US DHS gets to work on cyber incident reporting standards.
The Cyber Incident Reporting Council met for the first time this Monday, officially starting the 180-day countdown to Department of Homeland Security (DHS) Secretary Alejandro Mayorkas’ deadline for providing Congress with guidelines for cyber incident reporting across the federal government. Nextgov.com explains that the Council is composed of representatives from various federal agencies and departments including the Securities and Exchange Commission, the Federal Bureau of Investigation, the Office of the National Cyber Director, and the Treasury Department. DHS’s readout on the meeting states, “The [Cyber Incident Reporting Council] will meaningfully improve cybersecurity, reduce burden on industry by advancing common standards for incident reporting and inform a report [to Congress] from the Secretary.” The Cybersecurity and Infrastructure Security Agency has three and a half years from enactment of the recently passed incident reporting law to finalize rules for its implementation, which will vary across federal agencies.
Intelligence Authorization Act is put to vote.

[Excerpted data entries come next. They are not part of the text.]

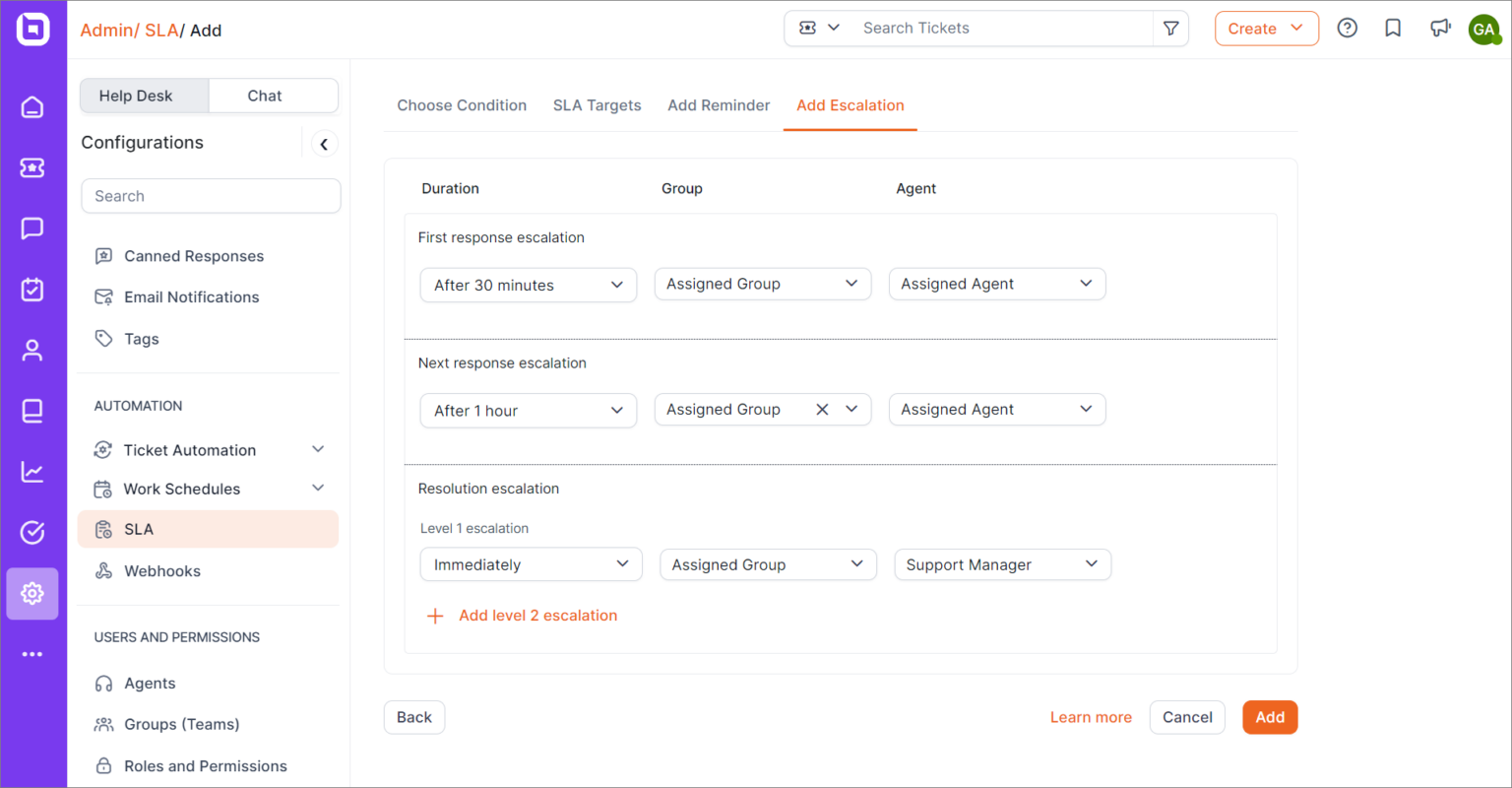This screenshot has height=788, width=1512.
Task: Select the Contacts icon in the sidebar
Action: [32, 350]
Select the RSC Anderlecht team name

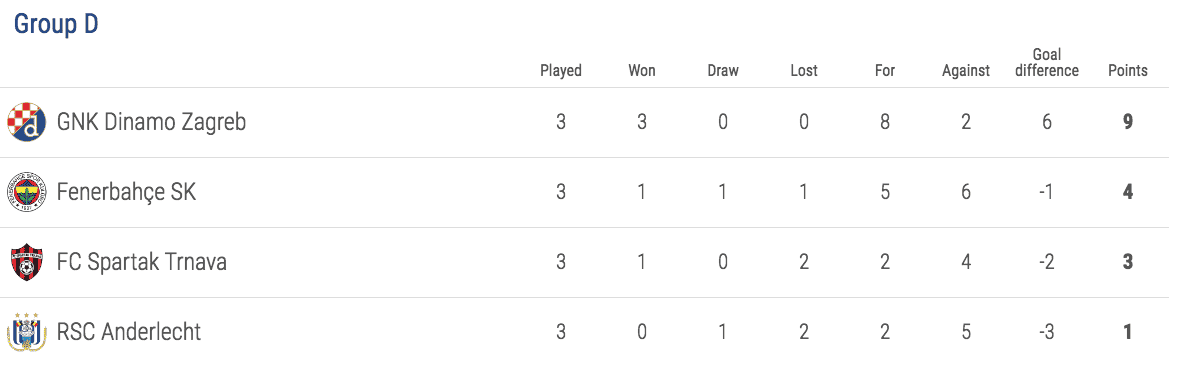(129, 332)
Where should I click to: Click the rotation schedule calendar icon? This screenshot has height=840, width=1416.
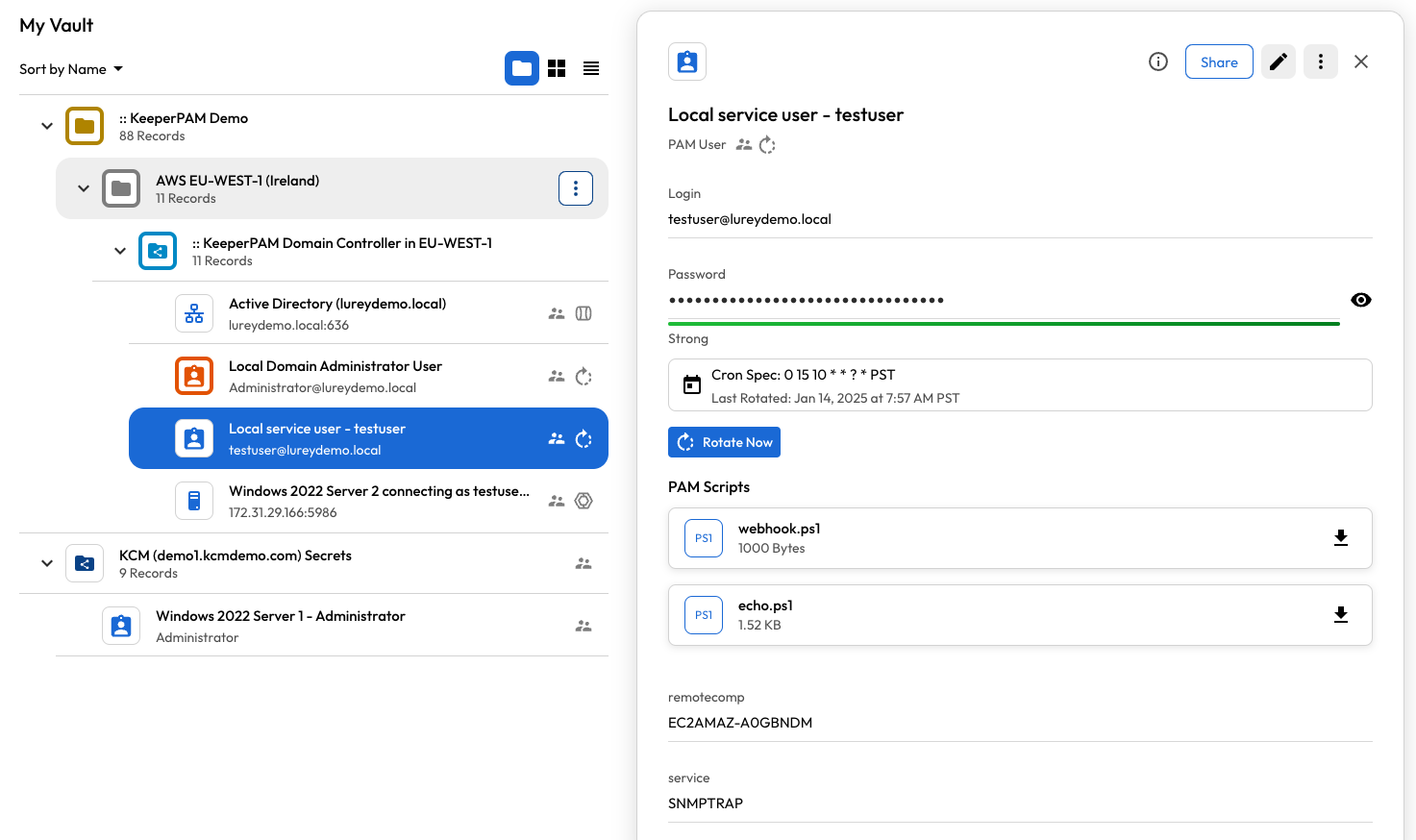point(691,385)
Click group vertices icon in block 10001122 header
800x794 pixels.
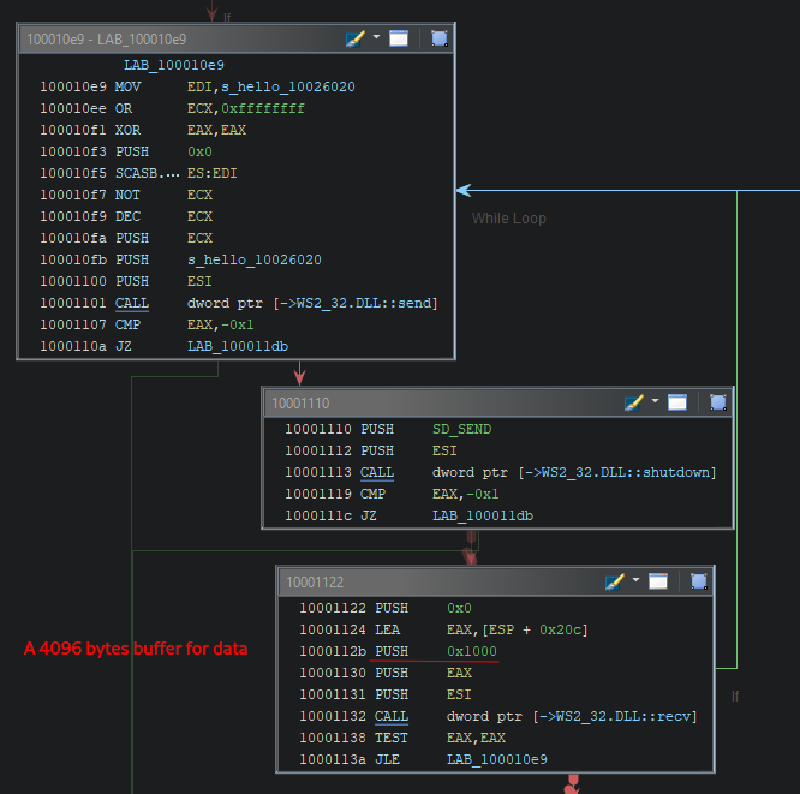point(698,582)
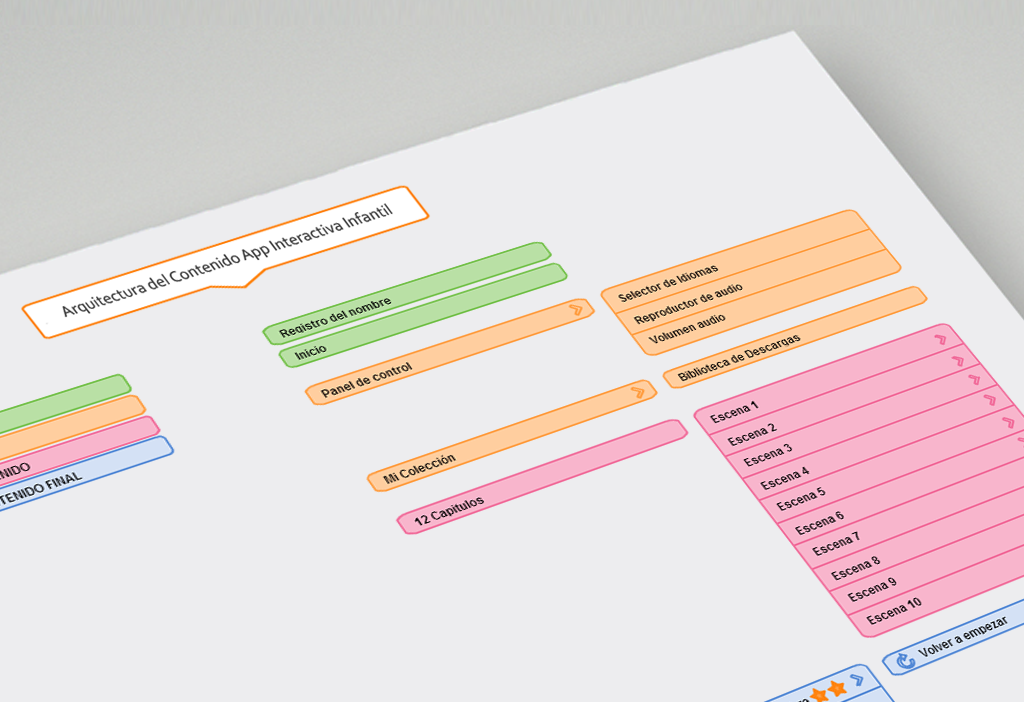Click the refresh icon beside Volver a empezar

(906, 660)
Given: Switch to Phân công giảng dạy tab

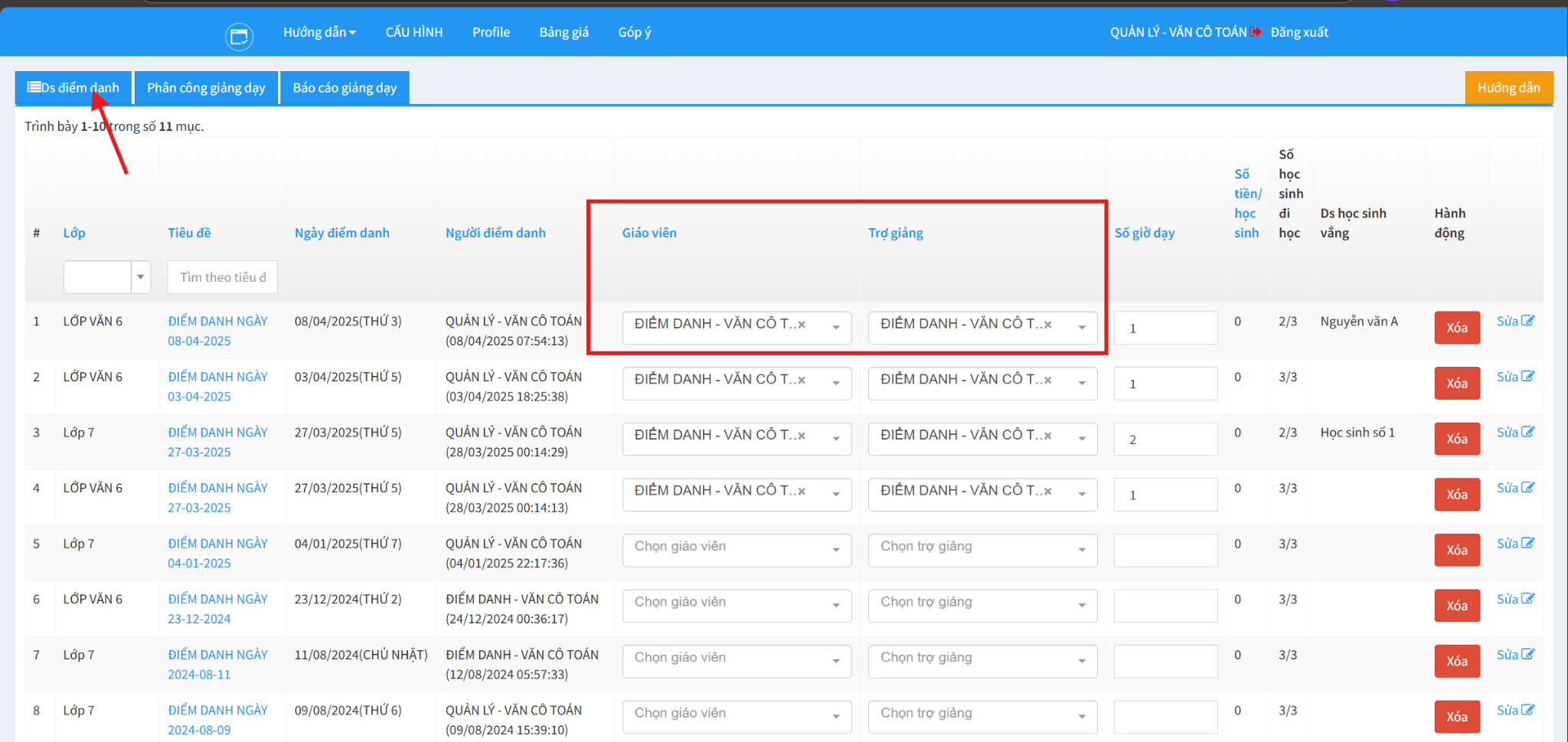Looking at the screenshot, I should (206, 88).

In the wake of the revelations of the Pegasus Project, the US House of Representatives is set to vote on the Intelligence Authorization Act, 9to5Mac reports. Passed by the House Intelligence Committee last week, the Act would allow the President to impose sanctions on companies that target the intelligence community with spyware, allocate more funding for investigations into the use of foreign commercial spyware, and authorize the Office of the Director of National Intelligence to ban contracts with foreign firms producing surveillance software. The Commerce Department has already named Pegasus-maker NSO Group a threat to national security and banned the import and the spyware. “Many companies like [Israeli spyware maker NSO Group] see entering the US market as the ultimate prize and what we’ve seen so far is that the US government does have the ability to chill investment interest in bad actors, and that’s really important,” said University of Toronto’s Citizen Lab’s John Scott-Railton, who is scheduled to speak at the hearing today. As CyberScoop notes, some experts worry the measures might not be enough, especially since private companies have surpassed nation-states as the main manufacturers of such surveillance software. Justin Sherman, a fellow at the Atlantic Council’s Cyber Statecraft Initiative said going after these companies' profits is a good start, but feels the law should do more to protect not just the intelligence community, but American citizens at large.
Looking ahead to CISA’s new procurement authority.
The Cybersecurity and Infrastructure Security Agency (CISA) is being granted its own procurement authority (instead of relying on the Department of Homeland Security), and the Federal News Network spoke with Alan Thomas, former commissioner of the General Services Administration’s Federal Acquisition Service, to discuss what this means for CISA. The agency has said it plans to hire fifty more staffers, and Thomas says they’ll likely start there, finding employees with the necessary knowledge of emerging technologies. Thomas explains, “it’s a startup procurement organization. And in some sense, it’s really a startup within a startup. I mean, CISA is the newest component within DHS. So you’re doing a startup within a startup in an area that’s changing pretty rapidly, right?” Thomas notes that DHS plans to take it slow, with a ramp up of two years or more, which should help the new authority avoid the stumbles often experienced by organizations who rush to him milestones, He predicts the staff will be a mix of seasoned, Washington, DC-based government employees with experience in procurement as well as newer, remote workers: “Maybe people who are a little more fluent in technology, who need to be trained up to some extent.” He adds that lawyers will be necessary to make sure necessary rules and regulations are followed without curtailing innovation: “But I think, for the most part, you’ll find good lawyers in government service who say, ‘Hey, I’m happy to dig in early,’ and as I said, be solution oriented —help you figure out how to get to yes, but stay within some guardrails, which are there for generally pretty good reasons.”